Ref Volumes: 1386-1421

Author: L. S. Woodger

Notes

Variants: Felipp, Phelippes, Philip.

  • 1. Pedigrees of the family are confused (as in J. Copinger, Suff. Manors, iv. 30-31; F. Blomefield, Norf. vi. 413-17; CP, i. 420-1), but may be corrected from PCC 43 Marche; C139/34/47; CPL, vi. 354; H.A. Napier, Swyncombe and Ewelme, 31.
  • 2. DNB, xxii. 614-15; CCR, 1399-1402, p. 392; 1402-5, p. 128; 1405-9, pp. 398, 472; E101/404/24, f. 16; CPR, 1405-8, pp. 140, 170, 439, 452; 1408-13, pp. 42, 81; 1413-16, p. 92; CFR, xiii. 145.
  • 3. Napier, 46; C137/57/9; CPR, 1408-13, pp. 79, 159, 470; 1413-16, p. 67; SC10/44/2162; J.H. Wylie, Hen. IV, iv. 62.
  • 4. C115/K2/6682, f. 63d.; Wylie, Hen.
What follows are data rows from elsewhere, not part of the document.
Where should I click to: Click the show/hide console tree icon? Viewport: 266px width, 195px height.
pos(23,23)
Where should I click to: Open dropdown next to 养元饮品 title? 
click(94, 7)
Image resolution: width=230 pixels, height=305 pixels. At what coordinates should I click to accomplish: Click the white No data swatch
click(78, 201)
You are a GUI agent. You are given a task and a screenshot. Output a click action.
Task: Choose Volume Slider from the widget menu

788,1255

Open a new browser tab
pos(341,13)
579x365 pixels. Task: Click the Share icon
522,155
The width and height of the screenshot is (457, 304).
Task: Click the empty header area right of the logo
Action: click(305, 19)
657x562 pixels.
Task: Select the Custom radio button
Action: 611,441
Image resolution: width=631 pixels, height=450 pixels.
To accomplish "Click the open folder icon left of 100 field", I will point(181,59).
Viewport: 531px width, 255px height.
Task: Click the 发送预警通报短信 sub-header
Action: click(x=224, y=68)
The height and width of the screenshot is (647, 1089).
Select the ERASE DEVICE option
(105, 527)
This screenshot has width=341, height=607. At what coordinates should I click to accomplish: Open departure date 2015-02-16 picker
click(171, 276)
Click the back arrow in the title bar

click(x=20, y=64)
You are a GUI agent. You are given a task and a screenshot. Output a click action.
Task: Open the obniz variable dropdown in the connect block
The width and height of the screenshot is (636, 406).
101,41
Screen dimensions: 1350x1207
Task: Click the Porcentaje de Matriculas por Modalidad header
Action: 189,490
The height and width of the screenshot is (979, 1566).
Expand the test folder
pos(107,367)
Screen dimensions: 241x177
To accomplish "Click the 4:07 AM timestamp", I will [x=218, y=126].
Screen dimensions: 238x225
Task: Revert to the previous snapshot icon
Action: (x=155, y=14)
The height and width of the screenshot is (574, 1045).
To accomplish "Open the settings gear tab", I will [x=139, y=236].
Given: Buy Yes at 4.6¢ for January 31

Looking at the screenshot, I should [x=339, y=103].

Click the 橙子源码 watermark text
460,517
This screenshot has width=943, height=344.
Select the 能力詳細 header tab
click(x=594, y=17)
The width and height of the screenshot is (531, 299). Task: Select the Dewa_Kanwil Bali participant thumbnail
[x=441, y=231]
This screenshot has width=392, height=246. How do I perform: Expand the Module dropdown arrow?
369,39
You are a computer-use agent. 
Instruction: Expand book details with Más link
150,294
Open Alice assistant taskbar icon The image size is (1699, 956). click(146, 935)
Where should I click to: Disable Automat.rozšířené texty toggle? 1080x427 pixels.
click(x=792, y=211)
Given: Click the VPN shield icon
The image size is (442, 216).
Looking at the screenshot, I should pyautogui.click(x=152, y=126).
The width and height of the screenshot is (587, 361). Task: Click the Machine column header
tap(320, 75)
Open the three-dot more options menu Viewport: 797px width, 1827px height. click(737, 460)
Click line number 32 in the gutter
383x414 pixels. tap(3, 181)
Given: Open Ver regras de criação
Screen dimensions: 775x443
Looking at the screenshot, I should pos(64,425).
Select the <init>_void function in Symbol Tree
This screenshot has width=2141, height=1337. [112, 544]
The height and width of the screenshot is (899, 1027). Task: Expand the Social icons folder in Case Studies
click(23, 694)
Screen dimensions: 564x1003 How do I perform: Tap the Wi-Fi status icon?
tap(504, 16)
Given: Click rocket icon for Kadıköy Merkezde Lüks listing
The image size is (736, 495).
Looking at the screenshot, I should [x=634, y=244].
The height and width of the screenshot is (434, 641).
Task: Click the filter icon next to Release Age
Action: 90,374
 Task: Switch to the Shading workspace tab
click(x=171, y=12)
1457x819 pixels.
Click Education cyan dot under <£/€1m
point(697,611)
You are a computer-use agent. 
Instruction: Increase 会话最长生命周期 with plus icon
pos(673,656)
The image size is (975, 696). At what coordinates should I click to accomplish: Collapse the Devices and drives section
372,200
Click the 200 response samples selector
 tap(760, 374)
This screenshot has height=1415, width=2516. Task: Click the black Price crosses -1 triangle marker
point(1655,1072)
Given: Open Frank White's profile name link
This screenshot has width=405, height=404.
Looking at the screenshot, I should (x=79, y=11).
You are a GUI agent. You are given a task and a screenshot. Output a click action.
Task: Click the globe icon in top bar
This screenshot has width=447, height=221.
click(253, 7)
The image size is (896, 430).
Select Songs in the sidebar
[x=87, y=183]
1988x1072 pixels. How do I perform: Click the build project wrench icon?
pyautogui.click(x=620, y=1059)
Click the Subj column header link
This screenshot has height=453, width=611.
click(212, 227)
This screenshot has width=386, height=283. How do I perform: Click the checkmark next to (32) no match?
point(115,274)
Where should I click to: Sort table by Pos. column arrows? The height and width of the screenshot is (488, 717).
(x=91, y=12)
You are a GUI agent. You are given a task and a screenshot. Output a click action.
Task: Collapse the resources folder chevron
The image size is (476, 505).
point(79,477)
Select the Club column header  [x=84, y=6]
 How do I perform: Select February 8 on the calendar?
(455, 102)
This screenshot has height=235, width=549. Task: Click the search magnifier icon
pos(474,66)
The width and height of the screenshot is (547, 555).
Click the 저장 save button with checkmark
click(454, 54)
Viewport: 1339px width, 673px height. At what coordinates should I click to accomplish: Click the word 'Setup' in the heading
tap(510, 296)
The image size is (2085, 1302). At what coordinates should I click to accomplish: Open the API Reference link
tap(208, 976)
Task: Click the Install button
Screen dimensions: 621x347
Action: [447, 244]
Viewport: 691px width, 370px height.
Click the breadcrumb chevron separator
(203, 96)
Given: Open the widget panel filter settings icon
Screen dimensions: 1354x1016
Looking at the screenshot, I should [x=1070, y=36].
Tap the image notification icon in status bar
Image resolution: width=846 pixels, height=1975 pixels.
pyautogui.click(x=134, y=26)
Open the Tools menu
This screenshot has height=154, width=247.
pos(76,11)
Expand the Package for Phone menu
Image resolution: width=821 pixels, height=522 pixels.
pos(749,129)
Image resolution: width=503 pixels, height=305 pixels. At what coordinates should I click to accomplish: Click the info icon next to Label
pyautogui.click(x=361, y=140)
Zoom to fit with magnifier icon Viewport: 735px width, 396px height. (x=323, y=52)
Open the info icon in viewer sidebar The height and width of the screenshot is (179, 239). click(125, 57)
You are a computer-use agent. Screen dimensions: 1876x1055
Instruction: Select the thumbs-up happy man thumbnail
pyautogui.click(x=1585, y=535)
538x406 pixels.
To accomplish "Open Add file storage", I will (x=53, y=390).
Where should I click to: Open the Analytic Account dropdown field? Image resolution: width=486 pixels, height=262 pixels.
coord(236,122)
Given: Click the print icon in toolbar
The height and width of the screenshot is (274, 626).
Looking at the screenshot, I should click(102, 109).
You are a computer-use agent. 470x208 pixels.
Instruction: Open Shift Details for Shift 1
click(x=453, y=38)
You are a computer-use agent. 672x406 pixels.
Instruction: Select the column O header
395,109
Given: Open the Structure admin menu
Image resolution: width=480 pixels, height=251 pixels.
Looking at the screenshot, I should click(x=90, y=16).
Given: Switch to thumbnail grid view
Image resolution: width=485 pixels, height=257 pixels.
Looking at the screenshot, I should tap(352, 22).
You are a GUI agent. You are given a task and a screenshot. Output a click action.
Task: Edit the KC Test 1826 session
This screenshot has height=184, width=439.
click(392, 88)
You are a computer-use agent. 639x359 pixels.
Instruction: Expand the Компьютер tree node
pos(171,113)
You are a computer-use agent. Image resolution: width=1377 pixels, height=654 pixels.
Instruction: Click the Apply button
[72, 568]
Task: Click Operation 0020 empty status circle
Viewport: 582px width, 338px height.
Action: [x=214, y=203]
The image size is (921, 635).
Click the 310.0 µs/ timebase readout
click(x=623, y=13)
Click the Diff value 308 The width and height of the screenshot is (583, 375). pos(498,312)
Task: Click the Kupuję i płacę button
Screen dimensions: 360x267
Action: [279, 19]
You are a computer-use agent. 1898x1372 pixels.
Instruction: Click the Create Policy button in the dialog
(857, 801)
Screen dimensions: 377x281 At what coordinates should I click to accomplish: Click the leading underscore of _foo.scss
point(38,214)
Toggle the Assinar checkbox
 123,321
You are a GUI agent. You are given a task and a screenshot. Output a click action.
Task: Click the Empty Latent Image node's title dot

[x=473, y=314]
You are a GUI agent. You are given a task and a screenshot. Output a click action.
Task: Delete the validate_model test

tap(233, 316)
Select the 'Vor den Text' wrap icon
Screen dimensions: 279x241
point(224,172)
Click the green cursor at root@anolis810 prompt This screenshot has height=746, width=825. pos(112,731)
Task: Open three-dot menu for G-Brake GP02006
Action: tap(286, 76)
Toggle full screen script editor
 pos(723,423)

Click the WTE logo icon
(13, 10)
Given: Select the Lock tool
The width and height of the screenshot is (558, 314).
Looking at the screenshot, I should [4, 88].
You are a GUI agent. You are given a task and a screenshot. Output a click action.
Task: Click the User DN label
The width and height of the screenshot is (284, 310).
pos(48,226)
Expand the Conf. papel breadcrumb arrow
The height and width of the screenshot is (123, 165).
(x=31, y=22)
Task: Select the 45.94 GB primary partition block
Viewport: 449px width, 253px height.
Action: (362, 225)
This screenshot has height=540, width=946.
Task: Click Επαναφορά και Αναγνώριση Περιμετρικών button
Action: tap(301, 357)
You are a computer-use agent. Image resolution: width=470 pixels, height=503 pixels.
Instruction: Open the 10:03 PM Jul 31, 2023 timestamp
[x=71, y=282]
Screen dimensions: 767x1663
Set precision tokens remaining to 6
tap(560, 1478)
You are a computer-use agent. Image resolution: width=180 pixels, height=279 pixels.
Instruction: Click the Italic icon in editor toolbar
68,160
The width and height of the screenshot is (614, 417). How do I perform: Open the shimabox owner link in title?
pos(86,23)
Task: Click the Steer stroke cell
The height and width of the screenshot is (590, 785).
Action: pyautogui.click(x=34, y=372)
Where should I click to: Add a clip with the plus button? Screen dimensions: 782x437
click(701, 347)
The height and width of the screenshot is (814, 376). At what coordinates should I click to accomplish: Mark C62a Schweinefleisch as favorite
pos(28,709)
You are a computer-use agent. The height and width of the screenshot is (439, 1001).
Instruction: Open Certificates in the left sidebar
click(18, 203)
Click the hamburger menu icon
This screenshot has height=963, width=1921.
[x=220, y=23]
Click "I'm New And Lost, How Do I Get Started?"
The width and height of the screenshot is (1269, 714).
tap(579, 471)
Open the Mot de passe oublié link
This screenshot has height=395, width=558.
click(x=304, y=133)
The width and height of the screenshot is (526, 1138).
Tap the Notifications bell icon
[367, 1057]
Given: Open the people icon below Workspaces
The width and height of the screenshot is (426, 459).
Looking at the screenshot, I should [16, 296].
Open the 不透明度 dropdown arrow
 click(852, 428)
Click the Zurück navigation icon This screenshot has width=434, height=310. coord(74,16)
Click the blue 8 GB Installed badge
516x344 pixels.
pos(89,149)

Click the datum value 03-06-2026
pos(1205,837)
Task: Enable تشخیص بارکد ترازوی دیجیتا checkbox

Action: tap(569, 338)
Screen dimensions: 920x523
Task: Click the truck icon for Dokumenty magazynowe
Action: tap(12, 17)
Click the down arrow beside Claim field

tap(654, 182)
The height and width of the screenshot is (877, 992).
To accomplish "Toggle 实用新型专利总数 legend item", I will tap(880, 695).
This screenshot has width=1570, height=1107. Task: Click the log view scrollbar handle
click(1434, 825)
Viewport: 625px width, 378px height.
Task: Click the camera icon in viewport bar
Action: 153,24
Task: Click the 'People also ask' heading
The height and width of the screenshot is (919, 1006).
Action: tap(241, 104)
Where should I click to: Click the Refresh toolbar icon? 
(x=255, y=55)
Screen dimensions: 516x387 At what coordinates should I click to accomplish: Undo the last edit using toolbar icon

V, i. 3; E101/406/21, f. 27; VCH Beds. iii. 403; VCH Berks. iv. 494; CPR, 1413-16, pp. 67, 131-2, 229, 334; DKR, xxxvii (pt. 2), 156, 587.
  • 5. Napier, 21, 30-34, 42; VCH Berks. iv. 91, 461; CCR, 1413-19, pp. 234-5; CPR, 1413-16, pp. 257, 259, 281.
  • 6. CPL, vi. 353, 354, 384, 404, 498; Wylie, Hen. V, i. 435; DKR, xliv. 557, 565; E101/69/5/422; CPR, 1413-16, pp. 328, 356.
  • 7. PCC 43 Marche.
  • 8. C138/13/42; T.R. Nash, Worcs. ii. 49-50; Trans. Worcs. Arch. Soc. xii. 142-3.
  • 9. CP, i. 420-1; xi. 395; xii (pt. 1), 447-8; Reg. Chichele, ii. 599.